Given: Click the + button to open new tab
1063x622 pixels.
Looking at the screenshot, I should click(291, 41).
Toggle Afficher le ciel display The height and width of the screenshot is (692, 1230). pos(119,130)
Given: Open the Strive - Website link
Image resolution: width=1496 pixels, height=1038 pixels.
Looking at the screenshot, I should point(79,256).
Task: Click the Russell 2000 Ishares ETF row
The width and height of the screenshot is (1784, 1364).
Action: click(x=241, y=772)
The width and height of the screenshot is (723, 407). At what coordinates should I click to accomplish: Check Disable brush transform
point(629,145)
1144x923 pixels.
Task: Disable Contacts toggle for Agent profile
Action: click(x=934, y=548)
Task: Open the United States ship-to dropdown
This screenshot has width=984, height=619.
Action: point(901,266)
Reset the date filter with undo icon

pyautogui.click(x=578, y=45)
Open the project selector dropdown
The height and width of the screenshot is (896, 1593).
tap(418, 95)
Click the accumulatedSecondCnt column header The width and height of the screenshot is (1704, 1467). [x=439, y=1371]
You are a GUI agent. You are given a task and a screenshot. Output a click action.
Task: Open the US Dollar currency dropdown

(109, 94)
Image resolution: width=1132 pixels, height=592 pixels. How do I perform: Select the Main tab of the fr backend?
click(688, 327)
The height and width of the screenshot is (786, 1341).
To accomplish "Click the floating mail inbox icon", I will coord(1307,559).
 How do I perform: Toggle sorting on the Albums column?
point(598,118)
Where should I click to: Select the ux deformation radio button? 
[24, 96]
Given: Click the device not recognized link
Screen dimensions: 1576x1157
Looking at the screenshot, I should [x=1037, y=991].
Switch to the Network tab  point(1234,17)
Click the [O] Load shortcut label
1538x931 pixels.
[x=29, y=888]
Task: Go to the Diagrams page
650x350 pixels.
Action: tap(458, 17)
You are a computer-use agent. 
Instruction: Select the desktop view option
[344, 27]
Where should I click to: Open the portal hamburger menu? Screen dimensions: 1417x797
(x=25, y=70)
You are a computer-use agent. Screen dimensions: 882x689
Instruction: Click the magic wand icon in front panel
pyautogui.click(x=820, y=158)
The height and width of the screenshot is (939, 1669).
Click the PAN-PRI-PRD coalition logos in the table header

■ ■ ■ ■

**What the exercise asks**
Print exactly the lines between the line with "Task: Click the Russell 2000 Ishares ETF row" and the final line of the records above, both included.

**Your solution**
Task: Click the Russell 2000 Ishares ETF row
The width and height of the screenshot is (1784, 1364).
Action: click(x=241, y=772)
The width and height of the screenshot is (723, 407). At what coordinates should I click to accomplish: Check Disable brush transform
point(629,145)
1144x923 pixels.
Task: Disable Contacts toggle for Agent profile
Action: click(x=934, y=548)
Task: Open the United States ship-to dropdown
This screenshot has width=984, height=619.
Action: point(901,266)
Reset the date filter with undo icon

pyautogui.click(x=578, y=45)
Open the project selector dropdown
The height and width of the screenshot is (896, 1593).
tap(418, 95)
Click the accumulatedSecondCnt column header The width and height of the screenshot is (1704, 1467). [x=439, y=1371]
You are a GUI agent. You are given a task and a screenshot. Output a click action.
Task: Open the US Dollar currency dropdown

(109, 94)
Image resolution: width=1132 pixels, height=592 pixels. How do I perform: Select the Main tab of the fr backend?
click(688, 327)
The height and width of the screenshot is (786, 1341).
To accomplish "Click the floating mail inbox icon", I will coord(1307,559).
 How do I perform: Toggle sorting on the Albums column?
point(598,118)
Where should I click to: Select the ux deformation radio button? 
[24, 96]
Given: Click the device not recognized link
Screen dimensions: 1576x1157
Looking at the screenshot, I should [x=1037, y=991].
Switch to the Network tab  point(1234,17)
Click the [O] Load shortcut label
1538x931 pixels.
[x=29, y=888]
Task: Go to the Diagrams page
650x350 pixels.
Action: tap(458, 17)
You are a computer-use agent. 
Instruction: Select the desktop view option
[344, 27]
Where should I click to: Open the portal hamburger menu? Screen dimensions: 1417x797
(x=25, y=70)
You are a computer-use agent. Screen dimensions: 882x689
Instruction: Click the magic wand icon in front panel
pyautogui.click(x=820, y=158)
The height and width of the screenshot is (939, 1669).
Click the PAN-PRI-PRD coalition logos in the table header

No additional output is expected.